Backers of a proposed statewide ballot measure that would radically change the way wages and pensions of California’s government employees are formulated have begun an email campaign seeking pledges of support for the measure – as well as volunteers to circulate signature petitions when they become available in a few weeks.

The pension activists have 180 days from August 11, the date Attorney General Kamala D. Harris assigned a full title and ballot summary to the measure, in order to qualify it for the November, 2016 election.

Such email campaigns can help an initiative qualify for the state ballot if coupled with other efforts, Mike Madrid of Grassroots Lab, a Sacramento-based public affairs group, told Capital & Main by phone. “But if it is the only thing you are doing the chances for success are slim.”

In ballot-box politics, the bottom line is money.

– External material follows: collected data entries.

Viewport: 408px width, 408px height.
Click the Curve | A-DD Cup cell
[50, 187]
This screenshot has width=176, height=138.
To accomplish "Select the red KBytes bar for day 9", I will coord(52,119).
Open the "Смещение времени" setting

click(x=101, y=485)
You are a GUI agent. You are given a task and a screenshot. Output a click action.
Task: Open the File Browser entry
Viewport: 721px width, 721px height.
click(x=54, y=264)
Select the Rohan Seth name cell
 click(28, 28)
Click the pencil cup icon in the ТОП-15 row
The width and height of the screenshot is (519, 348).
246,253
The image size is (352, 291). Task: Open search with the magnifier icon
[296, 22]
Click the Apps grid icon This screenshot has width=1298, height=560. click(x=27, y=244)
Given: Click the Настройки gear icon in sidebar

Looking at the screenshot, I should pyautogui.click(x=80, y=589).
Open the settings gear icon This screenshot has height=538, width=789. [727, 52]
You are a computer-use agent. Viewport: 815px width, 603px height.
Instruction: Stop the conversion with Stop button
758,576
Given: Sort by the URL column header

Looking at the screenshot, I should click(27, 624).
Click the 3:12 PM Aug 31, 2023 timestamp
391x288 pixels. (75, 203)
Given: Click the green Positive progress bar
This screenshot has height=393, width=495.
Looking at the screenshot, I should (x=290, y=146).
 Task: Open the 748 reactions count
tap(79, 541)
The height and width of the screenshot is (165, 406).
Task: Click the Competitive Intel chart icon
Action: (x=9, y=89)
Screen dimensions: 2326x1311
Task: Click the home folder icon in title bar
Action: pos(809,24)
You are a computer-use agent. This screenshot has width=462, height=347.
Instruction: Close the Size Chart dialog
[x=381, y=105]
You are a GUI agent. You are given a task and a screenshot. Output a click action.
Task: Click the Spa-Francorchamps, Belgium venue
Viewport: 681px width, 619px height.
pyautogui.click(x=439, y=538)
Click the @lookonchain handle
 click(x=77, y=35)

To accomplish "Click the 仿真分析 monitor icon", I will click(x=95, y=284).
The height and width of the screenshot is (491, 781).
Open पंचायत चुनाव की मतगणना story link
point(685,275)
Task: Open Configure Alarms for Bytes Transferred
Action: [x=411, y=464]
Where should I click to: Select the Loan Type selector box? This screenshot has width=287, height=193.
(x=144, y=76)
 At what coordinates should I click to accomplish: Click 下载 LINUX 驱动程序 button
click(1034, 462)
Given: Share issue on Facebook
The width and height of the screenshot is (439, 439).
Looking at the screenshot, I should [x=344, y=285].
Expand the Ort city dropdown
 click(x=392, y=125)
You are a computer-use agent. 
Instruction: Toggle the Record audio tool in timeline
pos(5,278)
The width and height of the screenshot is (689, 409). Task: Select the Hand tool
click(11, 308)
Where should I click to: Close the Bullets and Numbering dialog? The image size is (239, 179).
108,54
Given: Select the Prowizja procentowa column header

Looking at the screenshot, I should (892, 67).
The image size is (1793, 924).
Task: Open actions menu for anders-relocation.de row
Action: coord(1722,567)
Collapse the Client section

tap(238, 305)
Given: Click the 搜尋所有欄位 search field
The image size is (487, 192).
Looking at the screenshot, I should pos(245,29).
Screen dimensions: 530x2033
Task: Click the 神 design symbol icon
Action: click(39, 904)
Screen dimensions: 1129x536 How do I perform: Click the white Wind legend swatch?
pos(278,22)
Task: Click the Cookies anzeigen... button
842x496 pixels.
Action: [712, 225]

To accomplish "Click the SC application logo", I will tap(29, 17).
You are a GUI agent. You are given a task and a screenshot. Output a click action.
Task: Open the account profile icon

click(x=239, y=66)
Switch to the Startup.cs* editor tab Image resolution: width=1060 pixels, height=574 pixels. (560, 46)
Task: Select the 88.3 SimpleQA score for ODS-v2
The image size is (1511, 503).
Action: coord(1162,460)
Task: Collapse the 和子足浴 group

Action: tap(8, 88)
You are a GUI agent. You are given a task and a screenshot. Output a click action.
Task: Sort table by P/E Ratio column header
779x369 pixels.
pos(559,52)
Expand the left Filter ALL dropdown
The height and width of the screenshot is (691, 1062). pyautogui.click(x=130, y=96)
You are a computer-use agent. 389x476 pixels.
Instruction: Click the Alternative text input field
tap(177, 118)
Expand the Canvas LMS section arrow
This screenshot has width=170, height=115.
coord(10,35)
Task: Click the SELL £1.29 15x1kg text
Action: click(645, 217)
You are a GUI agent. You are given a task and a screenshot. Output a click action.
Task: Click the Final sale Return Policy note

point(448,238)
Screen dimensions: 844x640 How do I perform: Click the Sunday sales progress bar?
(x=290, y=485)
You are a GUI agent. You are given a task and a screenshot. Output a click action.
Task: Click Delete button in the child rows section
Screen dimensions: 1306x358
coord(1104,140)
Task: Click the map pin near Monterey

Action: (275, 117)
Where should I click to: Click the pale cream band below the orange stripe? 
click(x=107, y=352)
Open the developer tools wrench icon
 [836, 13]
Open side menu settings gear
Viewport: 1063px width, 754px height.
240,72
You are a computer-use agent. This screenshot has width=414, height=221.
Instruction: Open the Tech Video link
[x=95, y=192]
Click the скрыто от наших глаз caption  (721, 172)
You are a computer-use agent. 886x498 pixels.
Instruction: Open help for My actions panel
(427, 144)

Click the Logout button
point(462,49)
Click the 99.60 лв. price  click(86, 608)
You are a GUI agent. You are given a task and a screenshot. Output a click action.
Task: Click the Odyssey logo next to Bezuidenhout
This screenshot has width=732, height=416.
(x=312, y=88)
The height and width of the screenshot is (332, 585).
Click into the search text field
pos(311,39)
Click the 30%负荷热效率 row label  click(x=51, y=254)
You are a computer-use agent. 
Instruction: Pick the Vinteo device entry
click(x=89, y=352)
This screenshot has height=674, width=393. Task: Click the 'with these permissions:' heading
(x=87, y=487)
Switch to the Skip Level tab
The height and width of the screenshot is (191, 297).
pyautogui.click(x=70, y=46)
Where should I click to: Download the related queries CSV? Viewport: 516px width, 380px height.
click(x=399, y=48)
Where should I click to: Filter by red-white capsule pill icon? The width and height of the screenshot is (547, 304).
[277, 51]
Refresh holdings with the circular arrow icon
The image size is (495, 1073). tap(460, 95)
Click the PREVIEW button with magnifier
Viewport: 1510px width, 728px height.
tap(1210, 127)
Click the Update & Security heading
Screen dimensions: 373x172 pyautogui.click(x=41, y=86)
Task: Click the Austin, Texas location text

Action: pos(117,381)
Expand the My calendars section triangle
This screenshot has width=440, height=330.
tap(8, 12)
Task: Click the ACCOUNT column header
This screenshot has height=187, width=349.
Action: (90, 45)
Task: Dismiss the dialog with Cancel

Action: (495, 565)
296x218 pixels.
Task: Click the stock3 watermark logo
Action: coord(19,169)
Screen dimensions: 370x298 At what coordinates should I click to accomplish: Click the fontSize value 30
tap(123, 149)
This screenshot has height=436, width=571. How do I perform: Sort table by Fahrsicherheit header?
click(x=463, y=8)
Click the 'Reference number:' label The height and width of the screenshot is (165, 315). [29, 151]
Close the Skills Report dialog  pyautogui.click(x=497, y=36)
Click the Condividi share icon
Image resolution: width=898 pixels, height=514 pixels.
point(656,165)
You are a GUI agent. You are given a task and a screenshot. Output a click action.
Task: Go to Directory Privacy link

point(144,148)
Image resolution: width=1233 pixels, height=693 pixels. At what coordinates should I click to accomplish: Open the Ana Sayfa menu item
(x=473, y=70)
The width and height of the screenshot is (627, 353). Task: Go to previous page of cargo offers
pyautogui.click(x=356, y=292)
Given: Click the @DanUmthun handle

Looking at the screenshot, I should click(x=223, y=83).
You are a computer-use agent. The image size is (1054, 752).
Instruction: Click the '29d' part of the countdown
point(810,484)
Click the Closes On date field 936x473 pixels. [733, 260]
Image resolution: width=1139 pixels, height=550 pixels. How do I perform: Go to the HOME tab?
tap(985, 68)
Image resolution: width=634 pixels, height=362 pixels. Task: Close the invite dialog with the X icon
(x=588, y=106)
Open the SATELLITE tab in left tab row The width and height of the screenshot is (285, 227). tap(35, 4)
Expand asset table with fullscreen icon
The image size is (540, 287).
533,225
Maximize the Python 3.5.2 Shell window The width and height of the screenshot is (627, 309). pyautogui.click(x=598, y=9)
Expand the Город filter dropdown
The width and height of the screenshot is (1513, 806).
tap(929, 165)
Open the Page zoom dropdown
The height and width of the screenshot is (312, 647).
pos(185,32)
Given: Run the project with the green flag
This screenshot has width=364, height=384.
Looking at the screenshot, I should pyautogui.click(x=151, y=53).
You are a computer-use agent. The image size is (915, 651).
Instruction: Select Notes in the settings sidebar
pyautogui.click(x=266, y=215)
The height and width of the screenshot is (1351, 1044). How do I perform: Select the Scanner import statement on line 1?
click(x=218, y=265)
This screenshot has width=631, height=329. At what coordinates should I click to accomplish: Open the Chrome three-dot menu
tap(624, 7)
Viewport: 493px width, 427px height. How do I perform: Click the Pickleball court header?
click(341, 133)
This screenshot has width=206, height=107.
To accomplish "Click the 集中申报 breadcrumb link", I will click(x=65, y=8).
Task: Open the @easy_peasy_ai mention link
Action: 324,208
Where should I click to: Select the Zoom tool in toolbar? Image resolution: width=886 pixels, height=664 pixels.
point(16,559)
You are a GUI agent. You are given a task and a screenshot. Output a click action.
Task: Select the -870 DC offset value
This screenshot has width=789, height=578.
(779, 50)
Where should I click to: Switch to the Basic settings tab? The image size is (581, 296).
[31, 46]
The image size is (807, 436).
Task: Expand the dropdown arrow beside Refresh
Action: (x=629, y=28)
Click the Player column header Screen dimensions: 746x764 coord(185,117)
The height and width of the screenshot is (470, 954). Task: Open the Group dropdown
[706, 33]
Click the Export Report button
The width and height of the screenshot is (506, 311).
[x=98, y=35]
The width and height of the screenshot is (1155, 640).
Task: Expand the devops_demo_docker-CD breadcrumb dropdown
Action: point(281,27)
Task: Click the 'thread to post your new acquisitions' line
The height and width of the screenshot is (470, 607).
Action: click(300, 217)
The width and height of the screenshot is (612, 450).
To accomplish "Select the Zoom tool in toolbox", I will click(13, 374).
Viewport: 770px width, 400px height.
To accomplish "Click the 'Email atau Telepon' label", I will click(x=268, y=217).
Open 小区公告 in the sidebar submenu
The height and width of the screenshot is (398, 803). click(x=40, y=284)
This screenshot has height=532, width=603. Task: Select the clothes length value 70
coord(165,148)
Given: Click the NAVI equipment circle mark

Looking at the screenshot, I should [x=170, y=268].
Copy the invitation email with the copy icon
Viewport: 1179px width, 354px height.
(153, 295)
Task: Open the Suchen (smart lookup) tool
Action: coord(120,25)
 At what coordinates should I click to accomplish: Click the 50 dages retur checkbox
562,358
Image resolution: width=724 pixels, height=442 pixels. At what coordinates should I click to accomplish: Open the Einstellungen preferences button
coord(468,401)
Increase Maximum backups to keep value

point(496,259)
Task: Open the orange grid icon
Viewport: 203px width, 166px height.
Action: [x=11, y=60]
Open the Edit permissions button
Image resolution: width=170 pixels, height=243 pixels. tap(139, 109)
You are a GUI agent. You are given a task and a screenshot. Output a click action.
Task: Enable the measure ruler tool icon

Email campaigns offer a cost-free opportunity to organize volunteers, Kim Alexander of the California Voter Foundation told Capital & Main.

However, there are limits to what such email appeals can accomplish, according to Madrid.

“Signature-gathering has to be a well-resourced and funded effort,” Madrid said. “My guess is that they [ballot initiative leaders Carl DeMaio and Chuck Reed] are using emails to build a fundraising database, and not an actual volunteer army of signature gatherers who can deliver the valid voter signatures, which requires training.”

If this is so, it could mean that the reformers are short of cash to pay trained signature-gatherers. Accordingly, the pension activists’ email strategy could be a move to kill the proverbial two birds with a single stone.

“To get a measure on the California ballot requires more than $1 million,” pointed out Steven Maviglio, a spokesman for Californians for Retirement Security, which opposes the ballot measure.

In an August 11 statement, DeMaio and Reed vowed “to commission a legal review the [sic] ballot measure [sic] ‘Title and Summary’ concocted by state politicians” prior to launching their drive for voter signatures.

But that may be a tall order, says Clark Kelso, a McGeorge School of Law professor at the University of the Pacific. “The Attorney General got it right,” Kelso said in a statement regarding Harris’ interpretation of the initiative. “The ‘Voter Empowerment Act of 2016’ removes the constitutional prohibition on making prospective reductions to statutory retirement benefits to public employees.”

DeMaio declined to answer Capital & Main’s questions about a possible court challenge to Harris’ title and wording of the ballot proposal.

Then there is the matter of the initiative’s main anticipated opponent, organized labor.

“Taking on unions directly has never really worked in California,” Madrid said. “I’m not saying it won’t be successful, but the track record is pretty dismal.”